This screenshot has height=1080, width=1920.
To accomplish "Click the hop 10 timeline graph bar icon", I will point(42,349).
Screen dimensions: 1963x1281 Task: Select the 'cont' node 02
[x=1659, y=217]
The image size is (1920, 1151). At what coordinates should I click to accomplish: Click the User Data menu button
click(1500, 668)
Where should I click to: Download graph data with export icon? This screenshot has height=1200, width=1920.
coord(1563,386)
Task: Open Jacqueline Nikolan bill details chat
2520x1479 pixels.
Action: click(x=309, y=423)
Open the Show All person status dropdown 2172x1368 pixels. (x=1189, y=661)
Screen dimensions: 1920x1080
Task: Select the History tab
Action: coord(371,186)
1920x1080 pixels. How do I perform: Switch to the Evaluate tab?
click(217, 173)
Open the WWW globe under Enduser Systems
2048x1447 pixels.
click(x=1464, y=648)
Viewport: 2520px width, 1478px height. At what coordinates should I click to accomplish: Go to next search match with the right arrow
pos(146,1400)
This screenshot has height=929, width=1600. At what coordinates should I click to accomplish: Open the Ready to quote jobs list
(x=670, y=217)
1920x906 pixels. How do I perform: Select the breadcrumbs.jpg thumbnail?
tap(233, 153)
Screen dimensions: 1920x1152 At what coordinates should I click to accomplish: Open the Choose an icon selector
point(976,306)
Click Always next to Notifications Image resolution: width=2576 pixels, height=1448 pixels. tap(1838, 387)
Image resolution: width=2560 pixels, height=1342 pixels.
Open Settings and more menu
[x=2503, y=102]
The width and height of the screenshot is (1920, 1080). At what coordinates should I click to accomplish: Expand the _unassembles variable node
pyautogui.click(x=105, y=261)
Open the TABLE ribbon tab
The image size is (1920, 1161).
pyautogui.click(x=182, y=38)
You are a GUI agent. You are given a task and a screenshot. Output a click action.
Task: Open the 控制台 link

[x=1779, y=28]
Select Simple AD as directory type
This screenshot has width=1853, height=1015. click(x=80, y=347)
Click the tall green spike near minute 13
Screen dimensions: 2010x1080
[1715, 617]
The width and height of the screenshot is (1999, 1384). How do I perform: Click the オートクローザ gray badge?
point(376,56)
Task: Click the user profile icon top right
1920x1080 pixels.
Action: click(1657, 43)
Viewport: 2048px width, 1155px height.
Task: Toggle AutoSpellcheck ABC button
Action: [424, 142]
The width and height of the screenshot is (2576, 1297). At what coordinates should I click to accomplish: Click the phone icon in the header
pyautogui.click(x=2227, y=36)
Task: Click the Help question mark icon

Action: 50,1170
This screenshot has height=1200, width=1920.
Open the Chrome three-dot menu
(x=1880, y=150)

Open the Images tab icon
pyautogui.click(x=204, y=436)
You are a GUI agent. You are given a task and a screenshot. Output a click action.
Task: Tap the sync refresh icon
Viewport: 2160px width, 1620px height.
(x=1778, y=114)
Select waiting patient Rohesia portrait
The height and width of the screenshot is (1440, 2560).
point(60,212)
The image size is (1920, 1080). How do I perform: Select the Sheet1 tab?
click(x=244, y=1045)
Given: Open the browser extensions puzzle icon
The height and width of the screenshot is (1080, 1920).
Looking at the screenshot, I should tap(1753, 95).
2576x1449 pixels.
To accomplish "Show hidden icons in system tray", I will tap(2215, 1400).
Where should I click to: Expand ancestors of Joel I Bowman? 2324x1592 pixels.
════
Wherever a line in the listing contains the word "will", copy that line out.

To accomplish "Click the hop 10 timeline graph bar icon", I will point(42,349).
To accomplish "Show hidden icons in system tray", I will tap(2215, 1400).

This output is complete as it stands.